_Task description:_ The listing below is to be duplicated exactly, with every picture omitted.

_Records for this exercise:_
= = = =

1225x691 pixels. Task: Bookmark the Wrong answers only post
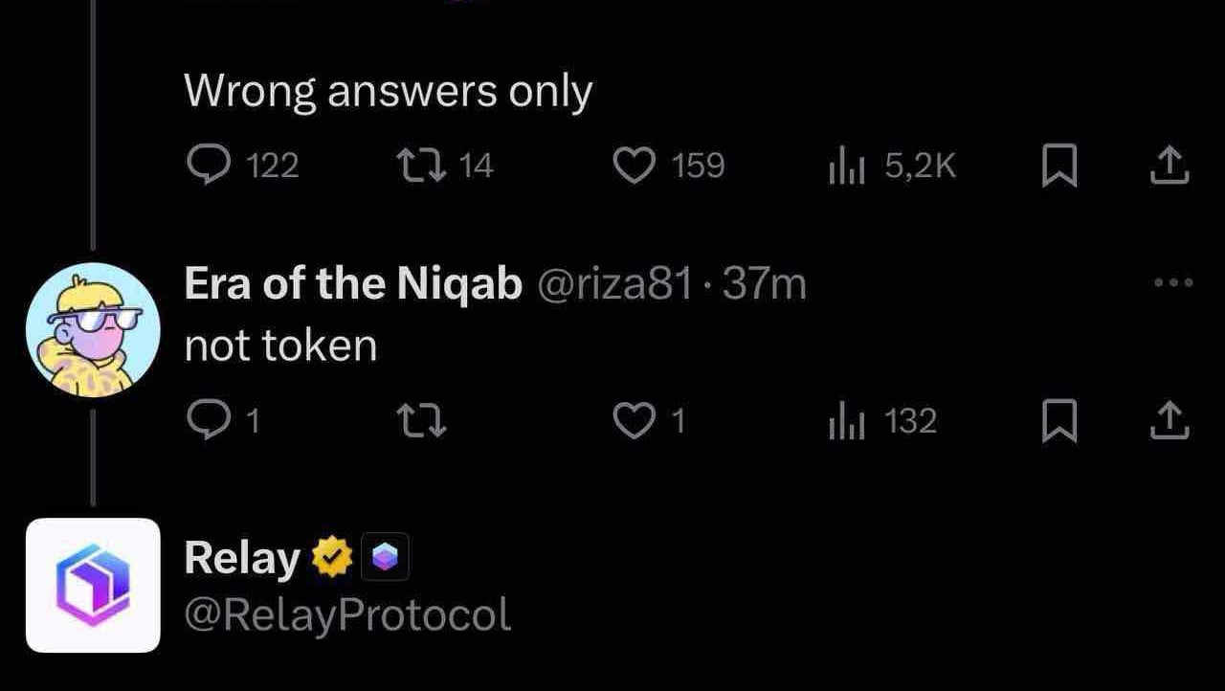[1058, 167]
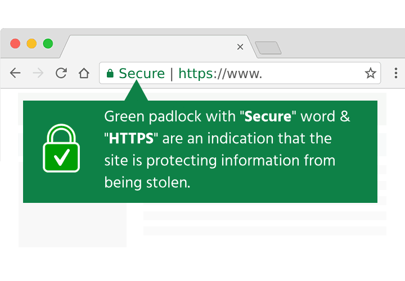Viewport: 405px width, 281px height.
Task: Click the "Secure" label in address bar
Action: pyautogui.click(x=142, y=74)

= = = =

_Exercise result:_
1225x691 pixels. Task: Bookmark the Wrong answers only post
[1058, 167]
Viewport: 405px width, 281px height.
Task: Click the "Secure" label in address bar
Action: pyautogui.click(x=142, y=74)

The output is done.